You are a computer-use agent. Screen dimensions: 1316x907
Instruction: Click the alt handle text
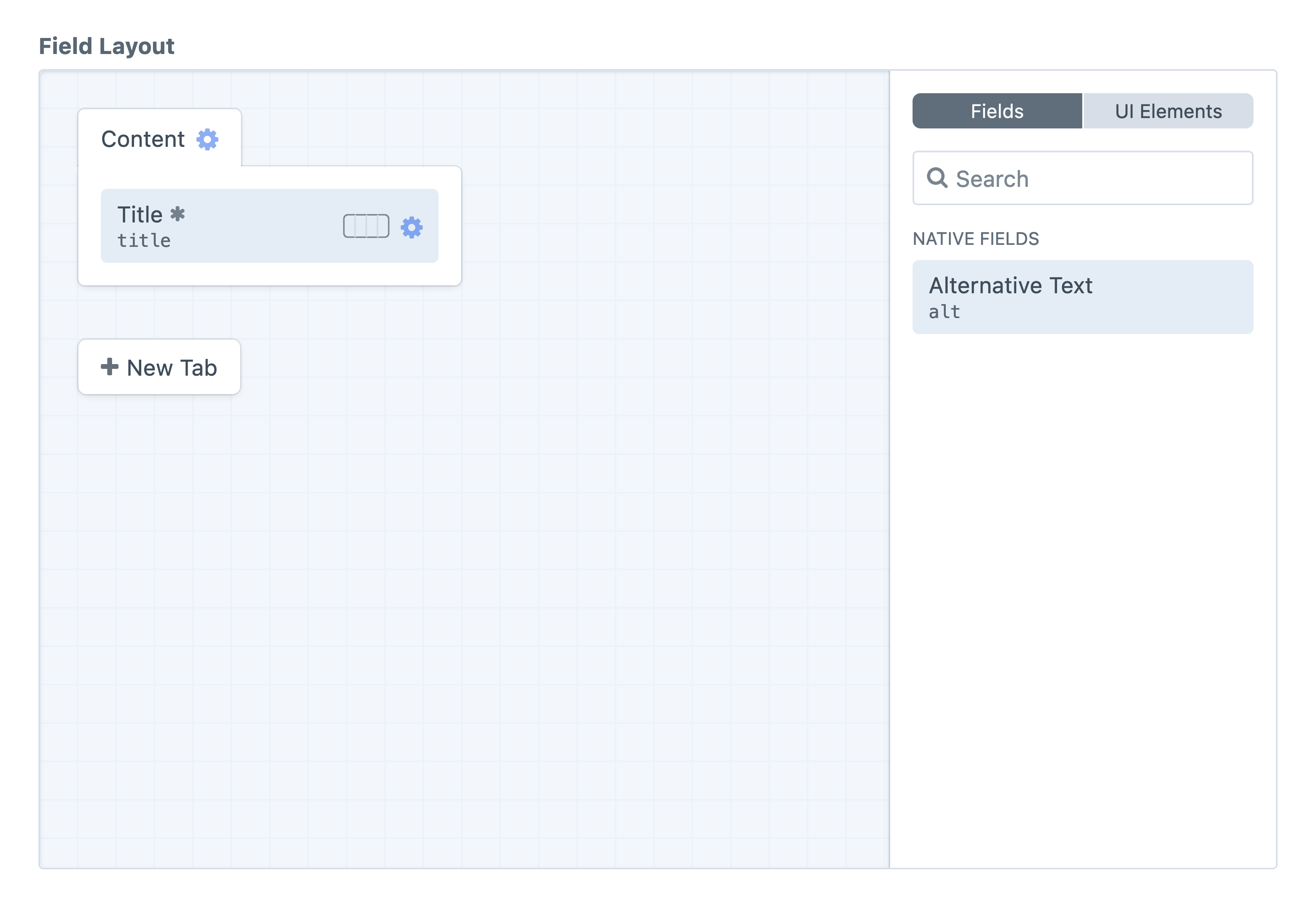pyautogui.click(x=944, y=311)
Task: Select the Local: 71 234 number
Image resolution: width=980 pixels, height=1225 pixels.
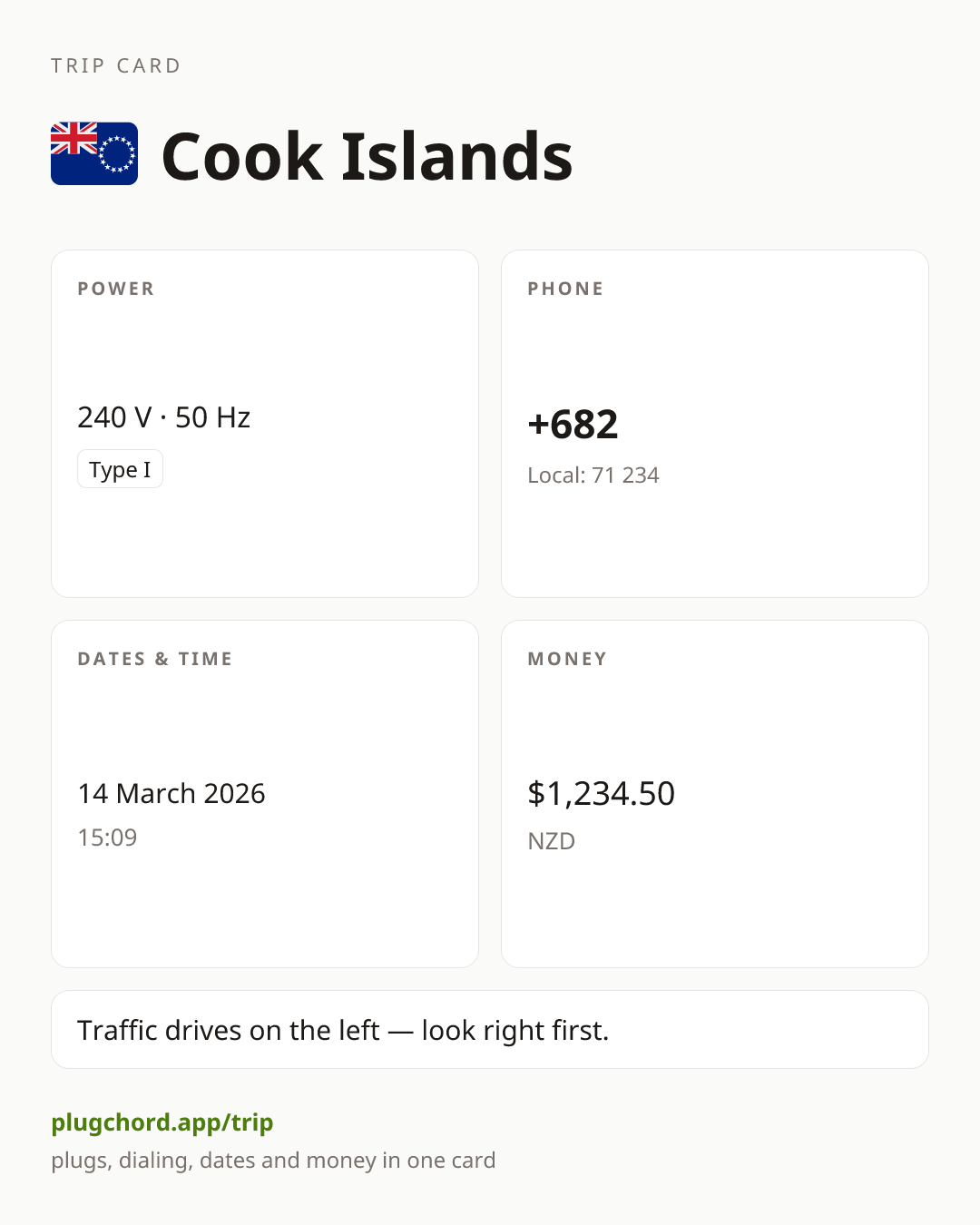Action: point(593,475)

==

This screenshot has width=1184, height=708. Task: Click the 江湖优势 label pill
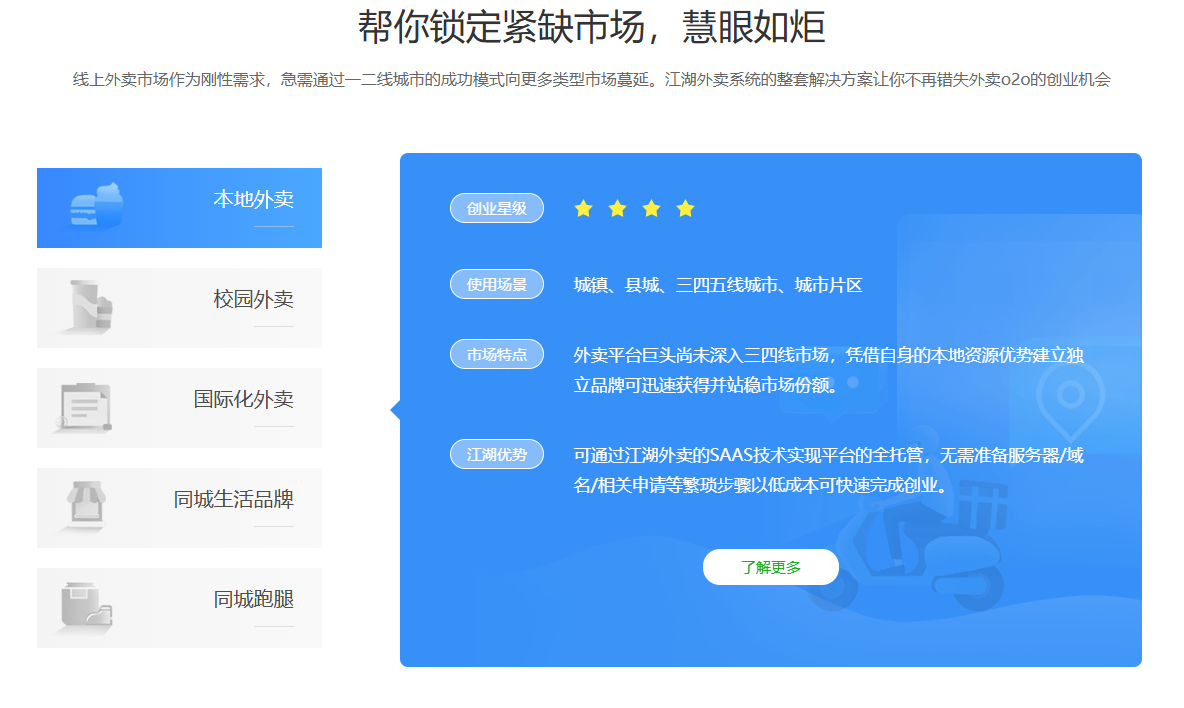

EXERCISE DETAILS → Figure out the number of lines above in which the string "Task" appears. Only the number should be given.

YOUR SOLUTION → 2